Da es mir bis zum Ende doch etwas verwegen vorkam, alleine mit einer Vorserien-Kamera und einer mir noch unbekannten (und durchaus skeptisch gegenüberstehenden) Drohnentechnik bewaffnet eine dreiwöchige Dokumentation realisieren zu wollen, packte ich noch eine Sony FS5 und zwei Zooms ein. Für den Ton sollte hauptsächlich ein TinyMike von Ambient bzw. Rode VideoMic Pro auf der Kamera zum Einsatz kommen – je nachdem wie unauffällig ich sein musste. Für den absoluten Ernstfall hatte die GH5 auch ein eingebautes Mikrofon und für gesetzte Interviews waren noch eine Angel mit MKH16, Lectronics Funkstrecken und ein 4-Kanal Sounddevice vorhanden.

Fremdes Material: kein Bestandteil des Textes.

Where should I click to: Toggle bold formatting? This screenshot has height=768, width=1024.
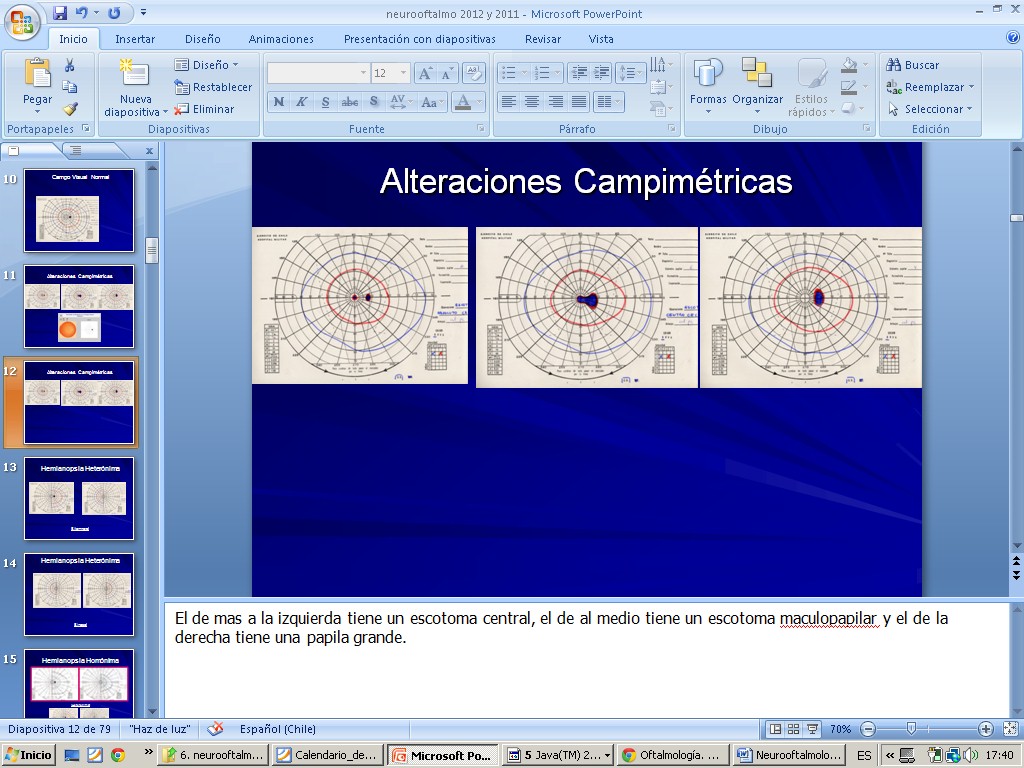click(x=278, y=102)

Anfang Februar stiegen wir endlich in den Flieger Richtung Hanoi. Nur mit einem Rucksack voll Technik und einem Koffer mit dem Nötigsten für 3 Wochen, gelang uns ohne große Probleme die Einreise nach Vietnam. Nach 30 Stunden Reise ohne nennenswerten Schlaf überforderte uns Hanoi und sein typisch asiatischer Rhythmus erst einmal. Doch auch das unterschätzte Jetlag konnte uns nicht von den ersten Recherchen im Nachtleben der Hauptstadt im Norden Vietnams abhalten. Schnell bestätigte sich, dass zur Kommunikation mit den mutmaßlichen Protagonisten neben vietnamesisch leider keine Alternative blieb.

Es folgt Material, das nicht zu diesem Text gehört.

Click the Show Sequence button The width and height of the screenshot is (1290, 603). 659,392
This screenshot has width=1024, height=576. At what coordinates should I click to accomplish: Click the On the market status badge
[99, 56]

Am nächsten Tag trafen wir bereits unseren vietnamesischen Producer Truc und einen Übersetzer, welcher uns bei unseren Dreharbeiten unterstützte. Da wir zu fünft fünf Filme drehen wollten, unterstützten wir uns nach Kräften und Möglichkeiten gegenseitig. Somit sollten auch nur wenige Stunden vergehen, bis wir uns zum ersten Drehort aufmachten. Viel Zeit für Recherche blieb da nicht und man musste dem Producer viel Vertrauen bezüglich dem Gespür für Protagonisten und Orte zukommen lassen. Mein Film sollte dem roten Faden der eingleisigen Zugverbindung zwischen Hanoi und Saigon folgen. Ich wollte ein geeinigtes Land zeigen und mich dem Kommunismus unvoreingenommen nähern. Schließlich gehört Vietnam zu den wirtschaftlich am stärksten wachsenden Ländern der Welt – da musste ja irgendwas ganz gut laufen.
Um einen Einstieg in meine Geschichte zu finden, machte ich mich am zweiten Tag in Richtung Hauptbahnhof auf den Weg, vielleicht ließen sich schon ein paar Bilder von aus- und einfahrenden Zügen drehen. Denn da wir die gesamte Strecke nur einmal fahren konnten, mussten die entsprechenden Außenaufnahmen des Zuges vorher entstehen. Leider musste ich recht schnell feststellen, dass sich dies nicht so einfach gestalten wird. Ohne Ticket war ein Betreten des Bahnsteiges nicht möglich und man wurde nach wenigen Sekunden vom Personal angewiesen, sich dieses zu kaufen oder den Bahnhof zu verlassen. Natürlich ließ ich mich dadurch nicht von meinem Tagesziel abbringen. Irgendwo musste es hier ja eine „Hintertür“ geben. Ich konsultierte die Satellitenansicht der Umgebung auf meinem Handy und entdeckte ein paar hundert Meter entfernt einen Durchgang in der angrenzenden Häuserzeile, die den Blick auf das Bahnhofsgelände versperrte. Dort angekommen, konnte ich erneut die Schienen des Bahnhofs sehen. Nach wenigen Metern jedoch wurde ich bereits von einem ´Pförtner’ zurückbeordert. Wohl doch nicht so einfach. Egal, ich lief die Straße weiter parallel der Häuser entlang, bis ich an eine größere Kreuzung gelangte, an der eine Straße die Schienen kreuzte. Von den vielen Gleisen war noch eins übriggeblieben, was durch ein schweres Eisentor in die Stadt hinausführte. Das Tor stand offen, ich schien also willkommen.